The 38-year-old rider and well-known feline fancier said while he loves his sport, after a Pan American gold medal, two world championships and two trips to the Olympics he’s finally ready to pursue his childhood dream.
His interest in kitty athletics was reignited when he found a long-lost video compilation of himself training his childhood pets. The Chronicle has obtained a copy of this rare footage, and you can see his talent extends beyond the galloping lanes.
Martin, a longtime member of the United States Cat Dressage Federation, has already been checking out cat agility competitions and begun the process of converting parts of Windurra, the farm where he and his wife Silva Martin live and train, to meet the International Cat Agility Tournament standards.
The hooks in Boyd’s tack room at Windurra that once held bridles and girths now hold Swarovski crystal-encrusted collars and skeins of yarn, and the water complex is now populated by koi. The log jumps have been turned into scratching posts, and the rolltops have become sunning spots.

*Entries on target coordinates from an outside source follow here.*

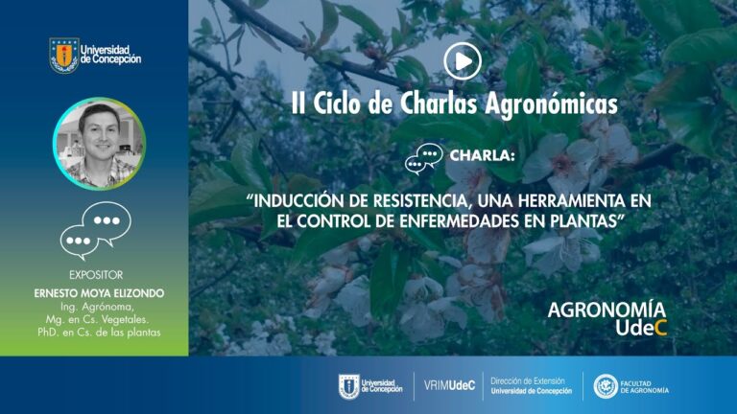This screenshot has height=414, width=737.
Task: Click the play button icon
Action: tap(463, 61)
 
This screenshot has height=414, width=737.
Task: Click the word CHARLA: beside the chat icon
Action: tap(483, 155)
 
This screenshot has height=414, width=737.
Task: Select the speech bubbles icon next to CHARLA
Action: tap(424, 159)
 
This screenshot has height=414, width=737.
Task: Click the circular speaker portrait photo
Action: tap(99, 144)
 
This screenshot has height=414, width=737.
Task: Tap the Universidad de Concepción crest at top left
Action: tap(64, 55)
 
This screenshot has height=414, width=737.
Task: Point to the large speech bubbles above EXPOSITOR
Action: tap(95, 230)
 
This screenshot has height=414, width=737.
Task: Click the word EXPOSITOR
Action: tap(96, 275)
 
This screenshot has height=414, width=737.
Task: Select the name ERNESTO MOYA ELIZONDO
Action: tap(99, 293)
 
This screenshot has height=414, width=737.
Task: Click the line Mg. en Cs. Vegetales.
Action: tap(97, 320)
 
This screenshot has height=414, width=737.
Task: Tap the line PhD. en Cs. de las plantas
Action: tap(99, 333)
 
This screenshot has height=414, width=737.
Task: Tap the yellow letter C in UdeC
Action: tap(660, 328)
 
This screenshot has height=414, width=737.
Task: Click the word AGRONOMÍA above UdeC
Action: tap(606, 310)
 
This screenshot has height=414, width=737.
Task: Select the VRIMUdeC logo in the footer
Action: tap(449, 386)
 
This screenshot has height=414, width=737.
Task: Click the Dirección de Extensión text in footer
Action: tap(531, 386)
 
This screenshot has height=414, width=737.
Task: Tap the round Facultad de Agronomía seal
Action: tap(606, 386)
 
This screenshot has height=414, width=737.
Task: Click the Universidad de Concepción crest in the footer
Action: tap(348, 387)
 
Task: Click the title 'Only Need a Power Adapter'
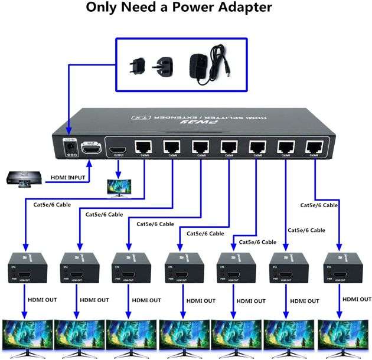(179, 8)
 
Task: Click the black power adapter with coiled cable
(208, 64)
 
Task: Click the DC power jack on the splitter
(71, 149)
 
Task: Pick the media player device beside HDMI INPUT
(24, 179)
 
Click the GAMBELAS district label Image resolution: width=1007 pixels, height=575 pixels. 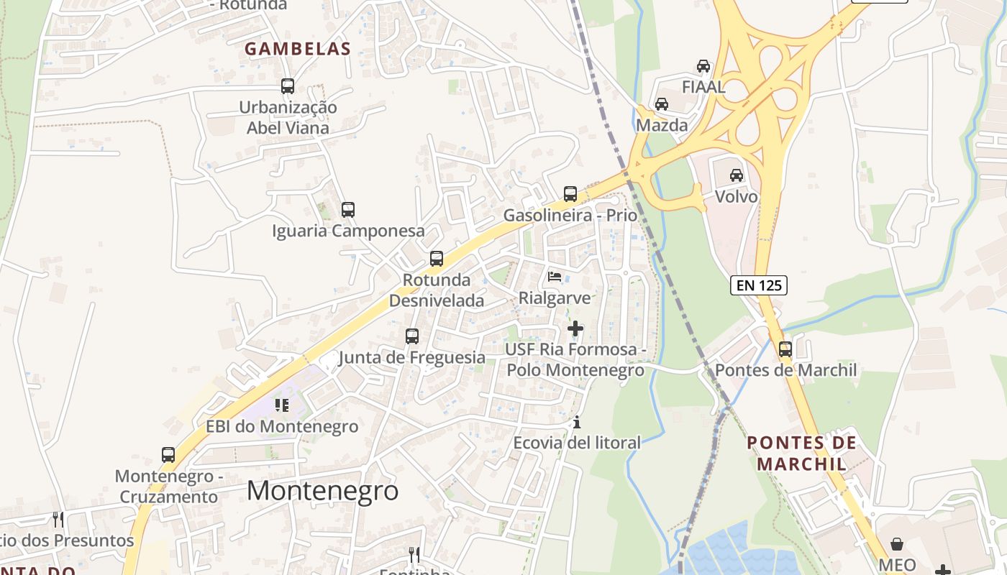[x=298, y=49]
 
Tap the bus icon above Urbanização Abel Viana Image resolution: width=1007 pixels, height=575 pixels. [x=288, y=86]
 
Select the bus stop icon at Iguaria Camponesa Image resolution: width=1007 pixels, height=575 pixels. [x=348, y=210]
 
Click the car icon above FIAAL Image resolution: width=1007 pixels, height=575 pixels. [x=703, y=66]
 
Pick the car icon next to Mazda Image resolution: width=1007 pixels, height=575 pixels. [x=662, y=104]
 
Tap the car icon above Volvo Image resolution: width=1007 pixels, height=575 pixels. [x=737, y=175]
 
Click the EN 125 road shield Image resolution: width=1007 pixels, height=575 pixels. [x=759, y=285]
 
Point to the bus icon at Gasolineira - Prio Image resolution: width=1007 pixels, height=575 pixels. [x=570, y=193]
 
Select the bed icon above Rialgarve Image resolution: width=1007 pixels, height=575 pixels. [x=555, y=276]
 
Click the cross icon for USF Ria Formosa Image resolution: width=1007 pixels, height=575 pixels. [x=575, y=328]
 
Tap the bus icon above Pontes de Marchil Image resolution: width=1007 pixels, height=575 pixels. [x=785, y=349]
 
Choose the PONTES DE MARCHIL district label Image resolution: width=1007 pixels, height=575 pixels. [x=802, y=453]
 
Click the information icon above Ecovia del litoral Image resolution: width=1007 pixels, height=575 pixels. [x=576, y=423]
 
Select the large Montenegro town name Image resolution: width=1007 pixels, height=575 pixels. [x=322, y=490]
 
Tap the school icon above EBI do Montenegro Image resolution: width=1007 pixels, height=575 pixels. [x=282, y=405]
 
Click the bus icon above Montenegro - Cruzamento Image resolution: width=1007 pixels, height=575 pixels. [x=168, y=455]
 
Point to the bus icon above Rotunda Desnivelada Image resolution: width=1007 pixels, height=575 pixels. [x=437, y=259]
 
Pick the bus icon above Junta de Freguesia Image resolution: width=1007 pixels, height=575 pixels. [x=412, y=336]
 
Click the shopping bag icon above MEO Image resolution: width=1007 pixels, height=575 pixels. [x=897, y=544]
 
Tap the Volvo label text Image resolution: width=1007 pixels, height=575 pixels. [x=737, y=197]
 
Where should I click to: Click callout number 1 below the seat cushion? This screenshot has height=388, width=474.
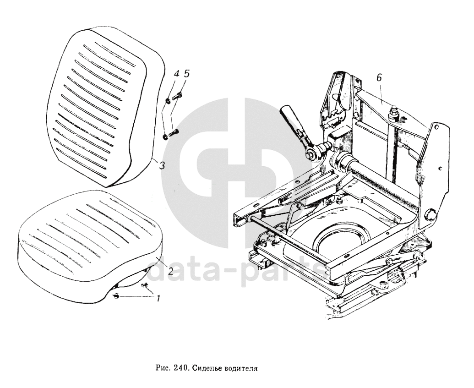pos(158,299)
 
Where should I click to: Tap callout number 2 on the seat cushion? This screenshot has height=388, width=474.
pos(169,270)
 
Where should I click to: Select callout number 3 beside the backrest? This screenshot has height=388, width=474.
pos(162,166)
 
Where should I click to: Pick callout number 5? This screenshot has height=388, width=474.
pos(186,73)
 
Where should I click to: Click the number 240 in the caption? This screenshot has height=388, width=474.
pos(181,367)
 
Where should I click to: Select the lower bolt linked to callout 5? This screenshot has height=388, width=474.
pos(174,133)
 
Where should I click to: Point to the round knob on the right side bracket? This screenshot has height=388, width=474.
pos(430,214)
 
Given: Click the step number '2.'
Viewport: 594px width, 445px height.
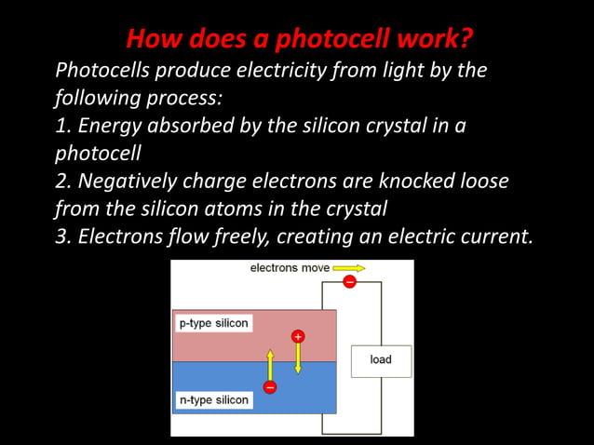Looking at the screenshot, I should click(x=65, y=181).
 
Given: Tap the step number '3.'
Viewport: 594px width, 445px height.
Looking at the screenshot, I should click(x=65, y=236).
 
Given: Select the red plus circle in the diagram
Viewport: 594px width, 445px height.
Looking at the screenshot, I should click(x=298, y=335).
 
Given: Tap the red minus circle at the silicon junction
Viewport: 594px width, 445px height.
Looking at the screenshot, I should click(x=270, y=386).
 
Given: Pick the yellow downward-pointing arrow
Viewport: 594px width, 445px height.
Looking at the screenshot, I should click(x=298, y=357).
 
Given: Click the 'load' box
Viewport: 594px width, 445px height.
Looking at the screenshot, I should click(x=381, y=360).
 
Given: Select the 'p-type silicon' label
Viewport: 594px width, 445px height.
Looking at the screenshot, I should click(x=213, y=324).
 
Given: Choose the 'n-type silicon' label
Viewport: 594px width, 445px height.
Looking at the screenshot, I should click(x=213, y=400).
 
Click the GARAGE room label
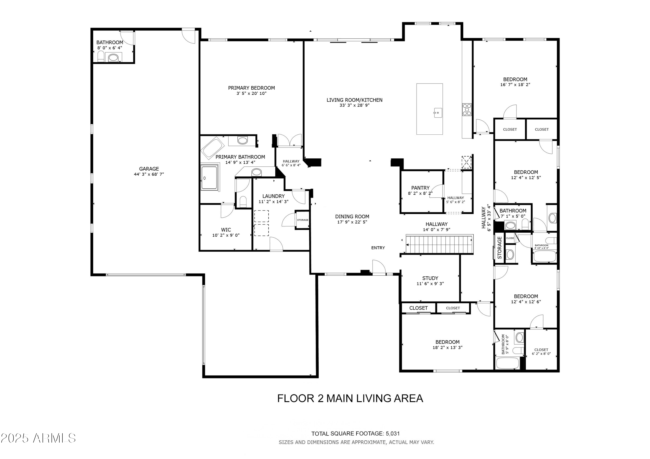point(149,169)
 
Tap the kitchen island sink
point(437,113)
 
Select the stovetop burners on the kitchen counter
point(467,110)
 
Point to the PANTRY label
point(420,188)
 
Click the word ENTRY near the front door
point(378,248)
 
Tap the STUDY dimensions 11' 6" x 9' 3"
point(430,283)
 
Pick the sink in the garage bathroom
point(113,58)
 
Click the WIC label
point(226,230)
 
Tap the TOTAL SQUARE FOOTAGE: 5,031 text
point(356,433)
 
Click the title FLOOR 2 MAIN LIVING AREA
point(350,398)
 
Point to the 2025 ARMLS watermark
point(38,438)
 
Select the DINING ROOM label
point(352,217)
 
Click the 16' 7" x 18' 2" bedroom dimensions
point(515,85)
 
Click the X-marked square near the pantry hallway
point(466,162)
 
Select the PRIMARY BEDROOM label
point(251,88)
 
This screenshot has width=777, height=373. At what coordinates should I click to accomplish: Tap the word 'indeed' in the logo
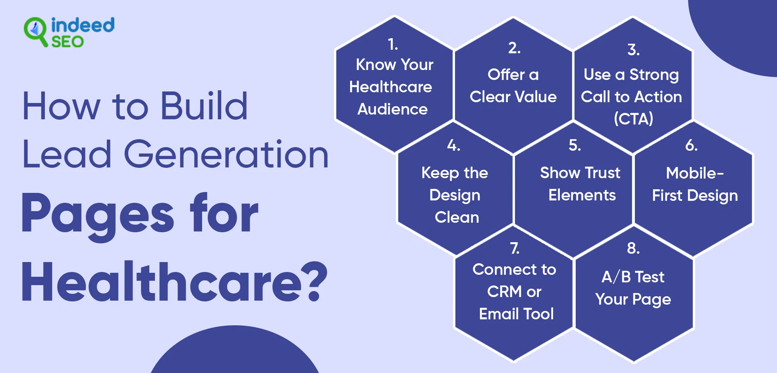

His sponsors have had mixed reactions. Purina is staying on through the transition, though Attwood Surfaces is bowing out as Boyd has announced his plans to convert his jumping ring into a giant litter box. (Cats prefer to jump on the grass, most similar to the astroturf upon which agility cats compete.) SmartPak is on the fence. Though they have some products for cats, they don’t yet have a full feline division.
“I’m really excited about the prospect of not breaking any more bones whilst competing, and I’m really hoping my son, Nox, will follow in my footsteps,” said Boyd.
Boyd has been experimenting with training his current cats, Manny Pacquiao and Kostya Tszyu, but as they’re now 7 years old, he’s looking for investors to join MeowMeow Syndicate to invest in Bengal kittens, the breed most suited to agility.
Silva, however, isn’t as thrilled. The dressage rider has taken over the ride on Boyd’s horses for the time being, to see which can swap full time to her sport. But that’s not the problem.
“He’s taken up the lifestyle of his cats,” said Silva. “Normally we’re up early and down at the barn to start chores. Now when I get up he stretches and curls back into a ball, meandering down to the barn after a few hours.”